The Sons of Korah clearly felt the same way. We don’t know when they wrote Psalm 44 – they may have done so under one of the later kings, but their statement that Israel has not been unfaithful to God’s covenant and has not committed idolatry (44:17 and 44:20-21) suggests they may have written it during one of the temporary setbacks which marked the end of David’s reign. What we know for sure is that they felt as though the Lord had failed them. Their hopes had been dashed, their faith was in tatters, and they responded in the only way that they knew how. They wrote a psalm of praise to God.

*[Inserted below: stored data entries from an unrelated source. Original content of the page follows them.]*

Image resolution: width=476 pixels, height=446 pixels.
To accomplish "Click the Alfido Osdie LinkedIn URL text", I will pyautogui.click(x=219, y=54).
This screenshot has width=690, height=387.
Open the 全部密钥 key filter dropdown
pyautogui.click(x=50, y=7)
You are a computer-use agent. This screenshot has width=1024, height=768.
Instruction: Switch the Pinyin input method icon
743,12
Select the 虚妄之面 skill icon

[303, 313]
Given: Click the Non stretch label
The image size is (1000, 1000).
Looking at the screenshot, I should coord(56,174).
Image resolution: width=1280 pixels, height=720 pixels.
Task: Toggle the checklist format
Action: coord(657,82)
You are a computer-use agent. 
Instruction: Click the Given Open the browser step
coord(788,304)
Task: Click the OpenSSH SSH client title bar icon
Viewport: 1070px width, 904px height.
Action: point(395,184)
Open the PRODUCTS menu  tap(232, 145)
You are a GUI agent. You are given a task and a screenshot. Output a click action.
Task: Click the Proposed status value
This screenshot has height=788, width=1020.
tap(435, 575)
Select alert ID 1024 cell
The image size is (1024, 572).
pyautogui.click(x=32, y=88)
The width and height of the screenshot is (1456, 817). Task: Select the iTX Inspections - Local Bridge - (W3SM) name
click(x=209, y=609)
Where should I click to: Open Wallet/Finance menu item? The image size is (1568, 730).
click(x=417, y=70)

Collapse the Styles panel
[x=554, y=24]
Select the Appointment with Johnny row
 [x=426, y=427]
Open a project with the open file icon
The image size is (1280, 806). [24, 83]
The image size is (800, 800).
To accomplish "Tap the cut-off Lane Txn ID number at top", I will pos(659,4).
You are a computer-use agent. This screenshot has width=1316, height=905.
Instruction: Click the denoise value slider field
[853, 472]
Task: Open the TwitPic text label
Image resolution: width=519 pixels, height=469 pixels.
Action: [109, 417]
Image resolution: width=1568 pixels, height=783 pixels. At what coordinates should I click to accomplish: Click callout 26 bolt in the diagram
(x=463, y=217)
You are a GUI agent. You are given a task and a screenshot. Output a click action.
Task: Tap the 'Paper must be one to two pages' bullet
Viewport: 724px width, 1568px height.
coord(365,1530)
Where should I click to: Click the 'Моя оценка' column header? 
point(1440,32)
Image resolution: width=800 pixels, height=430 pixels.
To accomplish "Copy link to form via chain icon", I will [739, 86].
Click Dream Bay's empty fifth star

I find it very challenging that the Lord chose to include this song in the book of Psalms instead of a happier, more upbeat song written by one of their contemporaries who put a brave face on the problem and convinced himself that things were fine. God chose to include this song because the Sons of Korah had actually got the right perspective. Israel had been defeated. God’s promises hadn’t been fulfilled. And the Lord was looking for people who weren’t afraid to say so. Dan Allender observes that:
Christians seldom sing in the minor key. We fear the sombre; we seem to hold sorrow in low esteem. We seem predisposed to fear lament as a quick slide into doubt and despair; failing to see that doubt and despair are the dark soil that is necessary to grow confidence and joy ... To sing a lament against God in worship reveals far, far greater trust than to sing a jingle about how happy we are and how much we trust him ... Lament cuts through insincerity, strips pretence, and reveals the raw nerve of trust that angrily approaches the throne of grace and then kneels in awed, robust wonder.1
The Sons of Korah tell the Lord that they believe he kept his promises powerfully in the past (44:1-8). Then they tell him straight that in the present it looks as if he has rejected them, abandoned them, scattered them, disgraced them, put them to shame, and sold them over to their enemies (44:9-16). The Sons of Korah marked this as a maskîl or teaching psalm for congregational worship because we all need to pray this kind of honest prayer from time to time. In my country, the United Kingdom, in the past fifty years the percentage of people in their twenties who attend church regularly has nosedived from well over 50 percent to only 3 percent.2 About a third of churches have no children and over half have no teenagers.3 Whatever way we look at that, it’s an absolute disaster. God doesn’t want us to bury our heads in the sand and to sing chirpy choruses about better days to come. He wants us to sing psalms of lament like the Sons of Korah.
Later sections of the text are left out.